Em dezembro de 2010, antes de estrelar Mozart! novamente, Kim Junsu participou da versão coreana do musical da Broadway: Tears of Heaven. A história se passa na Guerra do Vietnã e conta com um triângulo amoroso entre uma cantora vietnamita, uma empresário coreano, e um coronel americano durante a Ofensiva do Tet. Os cenários diversificam, indo de Seul para São Francisco.

Junsu interpreta Jung-Hyung, o jovem soldado coreano que se apaixona por Linh. As composições são de Frank Wildhorn (Drácula e Jekyll & Hyde, guarde essa informação). O musical também foi um sucesso, devido em parte claro por Kim Junsu e o elenco de ídolos pop, além de uma excelente publicidade. O cantor voltou a ganhar o prêmio de popularidade no Korea Musical Awards e The Musical Awards.

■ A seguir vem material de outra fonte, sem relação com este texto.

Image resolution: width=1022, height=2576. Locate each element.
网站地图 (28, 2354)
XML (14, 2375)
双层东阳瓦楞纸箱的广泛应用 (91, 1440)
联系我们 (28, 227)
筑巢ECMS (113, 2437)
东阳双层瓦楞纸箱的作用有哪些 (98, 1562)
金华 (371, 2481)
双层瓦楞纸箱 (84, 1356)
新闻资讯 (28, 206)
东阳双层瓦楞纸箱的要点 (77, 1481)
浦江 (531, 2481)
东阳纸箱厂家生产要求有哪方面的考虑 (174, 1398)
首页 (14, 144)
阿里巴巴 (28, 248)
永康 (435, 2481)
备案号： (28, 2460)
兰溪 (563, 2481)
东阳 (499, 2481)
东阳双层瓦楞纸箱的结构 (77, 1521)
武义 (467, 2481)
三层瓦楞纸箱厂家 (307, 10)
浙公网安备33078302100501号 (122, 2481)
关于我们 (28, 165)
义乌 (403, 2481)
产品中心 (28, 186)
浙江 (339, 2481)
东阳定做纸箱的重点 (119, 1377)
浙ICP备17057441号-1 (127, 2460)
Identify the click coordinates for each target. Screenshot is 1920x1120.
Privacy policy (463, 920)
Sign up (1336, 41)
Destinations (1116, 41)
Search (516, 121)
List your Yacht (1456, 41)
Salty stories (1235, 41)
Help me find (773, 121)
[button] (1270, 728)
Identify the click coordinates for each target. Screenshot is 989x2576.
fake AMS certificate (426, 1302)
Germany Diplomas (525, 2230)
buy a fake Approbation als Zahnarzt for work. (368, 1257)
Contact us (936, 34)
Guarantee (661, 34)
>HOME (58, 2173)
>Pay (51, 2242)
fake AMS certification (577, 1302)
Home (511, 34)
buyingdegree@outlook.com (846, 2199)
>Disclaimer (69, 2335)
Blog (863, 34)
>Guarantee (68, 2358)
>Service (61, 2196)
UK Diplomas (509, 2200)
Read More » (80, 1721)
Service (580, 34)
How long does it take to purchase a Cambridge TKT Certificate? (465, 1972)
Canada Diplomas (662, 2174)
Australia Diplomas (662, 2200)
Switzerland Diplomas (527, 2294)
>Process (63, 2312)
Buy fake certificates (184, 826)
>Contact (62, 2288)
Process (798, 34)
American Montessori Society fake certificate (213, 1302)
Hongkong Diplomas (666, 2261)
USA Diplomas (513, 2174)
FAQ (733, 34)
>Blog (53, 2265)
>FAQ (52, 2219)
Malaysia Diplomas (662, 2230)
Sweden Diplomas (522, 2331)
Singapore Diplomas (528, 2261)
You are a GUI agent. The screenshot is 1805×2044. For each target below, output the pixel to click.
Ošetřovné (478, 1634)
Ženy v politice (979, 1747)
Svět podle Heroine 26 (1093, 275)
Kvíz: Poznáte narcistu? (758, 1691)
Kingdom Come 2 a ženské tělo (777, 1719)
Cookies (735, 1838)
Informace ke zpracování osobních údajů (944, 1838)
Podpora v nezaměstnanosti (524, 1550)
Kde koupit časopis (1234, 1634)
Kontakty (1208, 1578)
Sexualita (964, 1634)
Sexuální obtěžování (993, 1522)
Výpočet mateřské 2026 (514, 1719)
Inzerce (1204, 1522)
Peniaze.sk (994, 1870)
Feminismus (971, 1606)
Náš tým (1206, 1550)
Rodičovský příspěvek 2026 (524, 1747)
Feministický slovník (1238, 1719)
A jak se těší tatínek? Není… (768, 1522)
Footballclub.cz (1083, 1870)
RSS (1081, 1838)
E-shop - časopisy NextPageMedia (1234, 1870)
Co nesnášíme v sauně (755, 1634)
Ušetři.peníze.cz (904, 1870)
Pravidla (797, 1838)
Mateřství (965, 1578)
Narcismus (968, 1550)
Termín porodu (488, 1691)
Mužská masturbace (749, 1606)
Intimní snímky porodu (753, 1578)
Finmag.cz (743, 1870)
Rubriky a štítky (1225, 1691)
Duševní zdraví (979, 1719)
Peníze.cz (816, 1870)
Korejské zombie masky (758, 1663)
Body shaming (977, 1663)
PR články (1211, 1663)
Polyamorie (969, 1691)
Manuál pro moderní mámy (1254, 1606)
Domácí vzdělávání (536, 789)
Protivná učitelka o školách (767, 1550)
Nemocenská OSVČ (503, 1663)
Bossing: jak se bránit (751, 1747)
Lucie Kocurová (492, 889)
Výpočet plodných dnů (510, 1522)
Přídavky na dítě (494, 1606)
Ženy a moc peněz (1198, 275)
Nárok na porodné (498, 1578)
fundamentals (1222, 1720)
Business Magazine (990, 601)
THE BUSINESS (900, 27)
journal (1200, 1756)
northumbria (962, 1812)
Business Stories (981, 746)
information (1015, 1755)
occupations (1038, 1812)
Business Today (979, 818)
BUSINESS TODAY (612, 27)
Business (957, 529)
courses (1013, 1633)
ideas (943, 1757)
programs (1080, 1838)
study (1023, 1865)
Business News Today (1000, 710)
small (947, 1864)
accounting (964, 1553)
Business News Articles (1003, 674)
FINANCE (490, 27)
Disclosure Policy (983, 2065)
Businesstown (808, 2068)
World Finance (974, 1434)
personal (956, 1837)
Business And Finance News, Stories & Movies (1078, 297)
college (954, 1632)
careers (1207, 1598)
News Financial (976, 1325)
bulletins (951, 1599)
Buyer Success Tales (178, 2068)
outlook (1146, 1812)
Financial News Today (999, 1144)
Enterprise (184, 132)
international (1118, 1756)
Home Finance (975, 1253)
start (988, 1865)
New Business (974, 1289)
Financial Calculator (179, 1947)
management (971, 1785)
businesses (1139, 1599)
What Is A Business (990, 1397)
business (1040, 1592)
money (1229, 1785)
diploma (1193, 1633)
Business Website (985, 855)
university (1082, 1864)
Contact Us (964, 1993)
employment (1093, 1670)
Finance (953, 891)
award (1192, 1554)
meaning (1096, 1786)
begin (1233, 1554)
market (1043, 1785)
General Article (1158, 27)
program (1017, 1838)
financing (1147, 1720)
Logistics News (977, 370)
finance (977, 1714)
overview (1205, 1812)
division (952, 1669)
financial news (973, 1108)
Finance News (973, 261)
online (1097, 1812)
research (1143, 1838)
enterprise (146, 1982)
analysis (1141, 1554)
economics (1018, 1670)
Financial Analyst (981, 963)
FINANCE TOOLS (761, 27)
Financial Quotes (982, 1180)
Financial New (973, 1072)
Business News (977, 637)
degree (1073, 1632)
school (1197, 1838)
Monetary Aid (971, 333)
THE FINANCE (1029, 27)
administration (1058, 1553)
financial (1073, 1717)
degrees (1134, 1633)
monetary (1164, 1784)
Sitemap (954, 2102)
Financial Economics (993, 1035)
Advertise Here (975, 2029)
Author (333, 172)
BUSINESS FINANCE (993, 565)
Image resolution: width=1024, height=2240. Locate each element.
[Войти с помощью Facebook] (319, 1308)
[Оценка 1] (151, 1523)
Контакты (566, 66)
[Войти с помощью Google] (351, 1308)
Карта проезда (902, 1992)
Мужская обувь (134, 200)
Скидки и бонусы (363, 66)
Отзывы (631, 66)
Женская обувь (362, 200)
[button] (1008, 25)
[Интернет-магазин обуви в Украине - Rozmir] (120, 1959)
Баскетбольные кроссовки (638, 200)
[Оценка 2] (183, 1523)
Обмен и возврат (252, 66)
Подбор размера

O crescimento de Junsu como ator em musicais era evidente, e ele foi muito elogiado por outros artistas, entre eles, a cantora Baek Ji Young, que declarou: “Eu acredito que eu vi um novo charme no Junsu, não como um dongseng, mas como um homem. Fiquei comovida com a sua capacidade de sempre exceder as minhas expectativas. O seu desempenho foi perfeito em todos os níveis, não só com a atuação, mas na música também.” Além disso, Tears of Heaven representa uma produção multicultural, que combina elenco local e equipe criativa estrangeira.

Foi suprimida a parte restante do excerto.